Exercise instructions: Print the lines below exactly as they appear, starting with the line that contains "Collapse the Policy Rule Options section" and going on through the line that contains "This screenshot has width=931, height=645.". Include nothing outside that range.

Data for this exercise:
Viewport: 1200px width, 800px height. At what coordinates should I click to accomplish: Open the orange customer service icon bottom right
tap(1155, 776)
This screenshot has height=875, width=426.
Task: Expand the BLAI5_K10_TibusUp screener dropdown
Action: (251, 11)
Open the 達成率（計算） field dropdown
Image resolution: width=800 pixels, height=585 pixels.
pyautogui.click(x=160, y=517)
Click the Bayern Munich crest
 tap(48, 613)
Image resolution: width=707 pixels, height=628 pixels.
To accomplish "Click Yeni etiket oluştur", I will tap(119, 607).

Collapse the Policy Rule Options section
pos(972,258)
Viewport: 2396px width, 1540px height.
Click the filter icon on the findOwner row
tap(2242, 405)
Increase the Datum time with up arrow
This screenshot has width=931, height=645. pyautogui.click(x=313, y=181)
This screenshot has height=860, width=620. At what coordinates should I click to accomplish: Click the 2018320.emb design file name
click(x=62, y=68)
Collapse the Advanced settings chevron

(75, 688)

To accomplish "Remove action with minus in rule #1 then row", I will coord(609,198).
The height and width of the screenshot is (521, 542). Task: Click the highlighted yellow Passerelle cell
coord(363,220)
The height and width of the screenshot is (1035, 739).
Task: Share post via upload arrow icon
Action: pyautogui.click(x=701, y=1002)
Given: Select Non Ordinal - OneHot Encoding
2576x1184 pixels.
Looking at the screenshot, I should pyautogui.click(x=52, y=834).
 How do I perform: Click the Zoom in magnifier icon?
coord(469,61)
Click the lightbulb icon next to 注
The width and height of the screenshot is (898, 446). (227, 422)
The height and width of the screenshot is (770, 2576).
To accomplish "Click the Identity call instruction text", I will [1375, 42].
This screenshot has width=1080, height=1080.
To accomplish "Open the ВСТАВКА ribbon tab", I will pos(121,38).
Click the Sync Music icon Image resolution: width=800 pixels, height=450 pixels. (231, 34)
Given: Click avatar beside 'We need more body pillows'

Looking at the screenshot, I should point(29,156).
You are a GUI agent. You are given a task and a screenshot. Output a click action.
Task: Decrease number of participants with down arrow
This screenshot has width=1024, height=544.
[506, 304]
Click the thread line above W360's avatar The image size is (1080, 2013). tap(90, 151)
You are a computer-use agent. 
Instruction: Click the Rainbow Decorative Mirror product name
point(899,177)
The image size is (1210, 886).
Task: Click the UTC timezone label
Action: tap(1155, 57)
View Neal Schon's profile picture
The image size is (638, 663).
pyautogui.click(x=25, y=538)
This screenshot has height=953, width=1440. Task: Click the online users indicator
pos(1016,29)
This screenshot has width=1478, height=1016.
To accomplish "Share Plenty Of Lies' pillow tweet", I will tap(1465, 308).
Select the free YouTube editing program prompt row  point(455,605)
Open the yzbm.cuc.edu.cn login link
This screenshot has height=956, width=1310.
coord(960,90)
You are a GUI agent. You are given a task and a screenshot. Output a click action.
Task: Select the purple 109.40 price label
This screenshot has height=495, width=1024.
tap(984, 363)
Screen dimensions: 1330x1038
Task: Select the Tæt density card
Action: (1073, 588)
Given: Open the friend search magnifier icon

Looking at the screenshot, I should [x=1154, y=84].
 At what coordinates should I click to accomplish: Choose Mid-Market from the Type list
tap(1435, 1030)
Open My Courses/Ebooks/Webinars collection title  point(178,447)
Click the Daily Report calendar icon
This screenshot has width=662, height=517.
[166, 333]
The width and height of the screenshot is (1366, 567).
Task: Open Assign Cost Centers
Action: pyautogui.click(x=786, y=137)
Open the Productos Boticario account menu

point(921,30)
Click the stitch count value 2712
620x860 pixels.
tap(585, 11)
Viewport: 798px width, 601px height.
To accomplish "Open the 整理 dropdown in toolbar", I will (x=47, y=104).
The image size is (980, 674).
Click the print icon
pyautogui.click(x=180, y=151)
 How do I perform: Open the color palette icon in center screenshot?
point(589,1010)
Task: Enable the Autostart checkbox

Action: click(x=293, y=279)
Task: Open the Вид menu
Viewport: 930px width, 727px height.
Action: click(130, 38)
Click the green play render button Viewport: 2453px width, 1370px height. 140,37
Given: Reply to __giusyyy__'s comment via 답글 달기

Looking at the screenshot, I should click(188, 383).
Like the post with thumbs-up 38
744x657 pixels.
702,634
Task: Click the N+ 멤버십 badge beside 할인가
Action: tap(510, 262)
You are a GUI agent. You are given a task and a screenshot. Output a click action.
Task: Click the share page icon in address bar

Exercise result:
Collapse the Policy Rule Options section
pos(972,258)
Viewport: 2396px width, 1540px height.
Click the filter icon on the findOwner row
tap(2242, 405)
Increase the Datum time with up arrow
This screenshot has width=931, height=645. pyautogui.click(x=313, y=181)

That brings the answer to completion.